3.- En su primer discurso como Presidente electo, López Obrador estableció algunas prioridades como el combate a la corrupción, vinculándolo a confrontar la violencia y la pobreza tan extendidas en México. Indicó que primero estarán los pobres y los olvidados, y habrá una atención especial para los derechos de los pueblos indígenas, que es la mayoría de la población. Planteó detener la migración (sobre todo a Estados Unidos), generando condiciones de vida adecuadas para las y los mexicanos en su propio país. Fue enfático en decir que está por la no injerencia en asuntos internos de otros países y respetar la autonomía de los pueblos. Asumiendo un desafío frente al clima político-social del país, estableció su compromiso de promoción de la reconciliación nacional y reafirmó que se respetarán todas las libertades, incluidas la empresarial, la religiosa, la política, la de prensa. Aseveró que se la jugará por la disciplina fiscal y financiera. Advirtió que los contratos petroleros con privados serán revisados. Insistió en que toda medida que tome su futuro Gobierno, será dentro del marco democrático y de las leyes. Todo ello va en línea contraria a los preceptos y programas de sucesivos gobiernos neoliberales, derechistas, pro empresariales, militaristas y restrictivos de derechos que ha tenido México en las últimas décadas.

4.- Es eso lo que votaron, con cifras a la tarde del martes 2 de julio, más de 20 millones 700 mil mexicanos de acuerdo al Programa de Resultados Electorales Preliminares (PREP), o más de 30 millones según Forbes México (así, el candidato presidencial más votado en la historia mexicana). El tema de la corrupción, la violencia, la pobreza, la migración, el funcionamiento de la economía, es algo vital y sensible para la población. Y a ello apuntó, por cierto también en su programa, el mandatario electo. Con ingredientes que marcan, por ejemplo, contrapuntos con presidentes como los derechistas Mauricio Macri y Sebastián Piñera: la delincuencia y el crimen no lo enfrentará con la fuerza, sino atacando las causas que lo origina.

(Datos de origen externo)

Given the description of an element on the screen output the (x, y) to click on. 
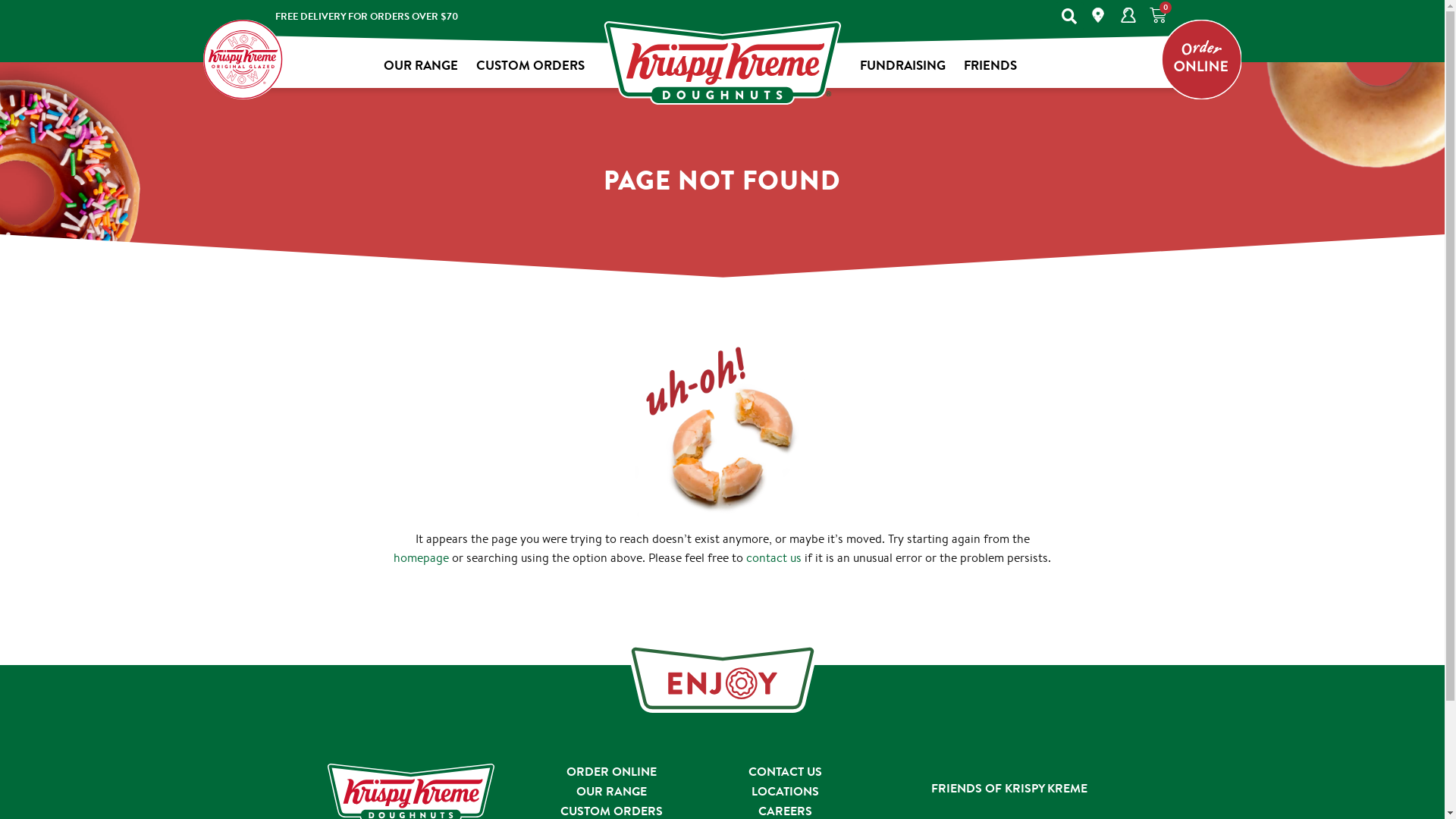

5.- En un país con más de 127 millones de habitantes, con casi 30 mil asesinatos en 2017, con decenas de carteles del narcotráfico y grupos del crimen organizado operando, con una pobreza situada entre el 40 y el 45 por ciento de la población, con poderosos consorcios privados y empresariales, y lo que el periodista Carlos Fazio denominó “insurgencia plutocrática buscando ampliar sus privilegios” -en referencia a los megamillonarios que controlan la economía y las finanzas-, la tarea progresista, democratizadora, reconciliadora, nacionalista y anti corrupción de AMLO no es fácil.

6.- Puede que, como en otras experiencias en América Latina, surjan debates y hasta cuestionamientos respecto a que tan de izquierda es o no es AMLO. Pero ante ello podría adoptarse el dicho mexicano de que “más ayuda el que no estorba”. Porque podría ser una situación de discusión teórica y desperspectivada que no diera cuenta del proceso que se inicia en México y que implica una oportunidad nunca habida en décadas del siglo pasado y del siglo presente, un avance en derechos y oportunidades para el pueblo mexicano, un progreso democratizador, un ataque a las mafias de todo tipo, a la corrupción, la violencia y a pobreza. Como sea, México iniciará en diciembre otro tiempo de su historia.